__What to produce__
Produce a faithful copy of every record below, without the pictures.

__Dataset excerpts__
--- START ---

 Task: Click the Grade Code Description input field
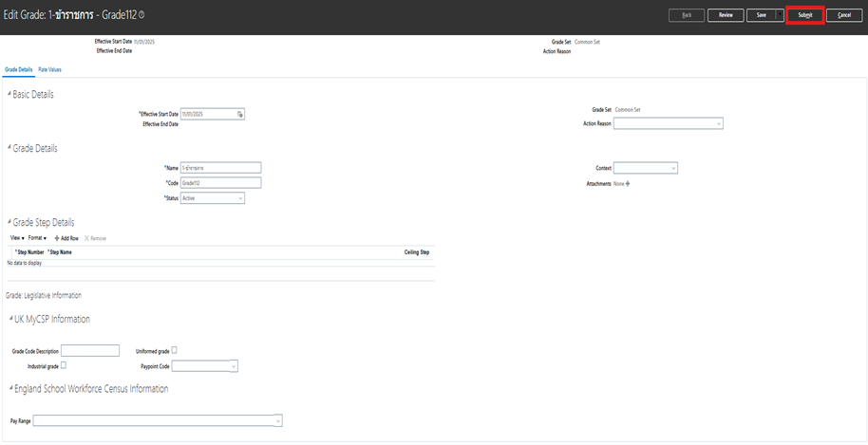tap(90, 351)
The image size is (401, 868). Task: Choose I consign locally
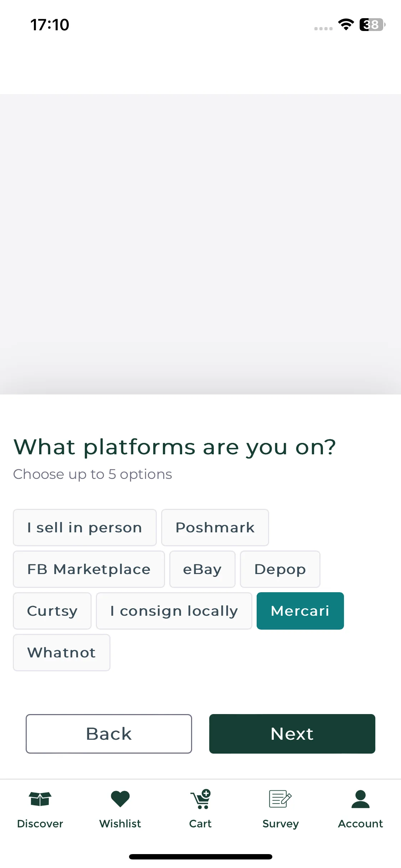click(174, 611)
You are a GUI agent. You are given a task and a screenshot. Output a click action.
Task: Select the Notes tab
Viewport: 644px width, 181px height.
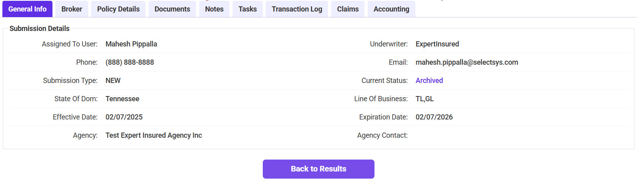point(214,9)
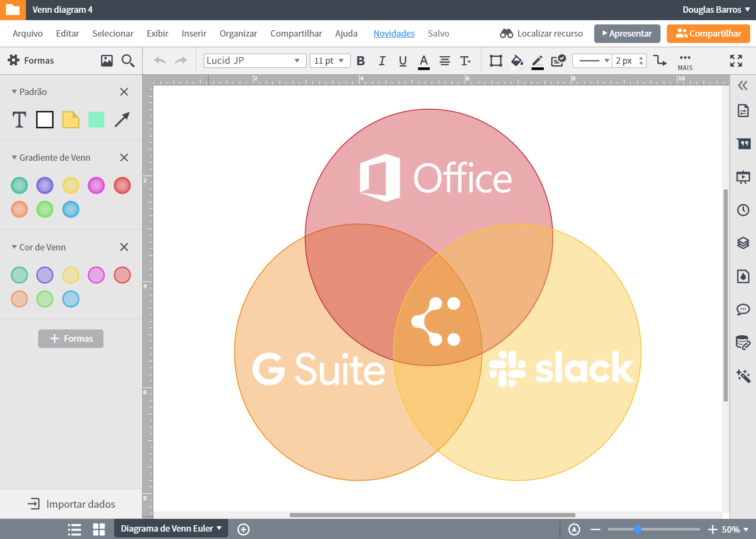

--- END ---

__Expected answer__
 Task: Click the Grade Code Description input field
tap(90, 351)
The image size is (401, 868). Task: Choose I consign locally
click(174, 611)
You are a GUI agent. You are given a task and a screenshot. Output a click action.
Task: Select the Notes tab
Viewport: 644px width, 181px height.
point(214,9)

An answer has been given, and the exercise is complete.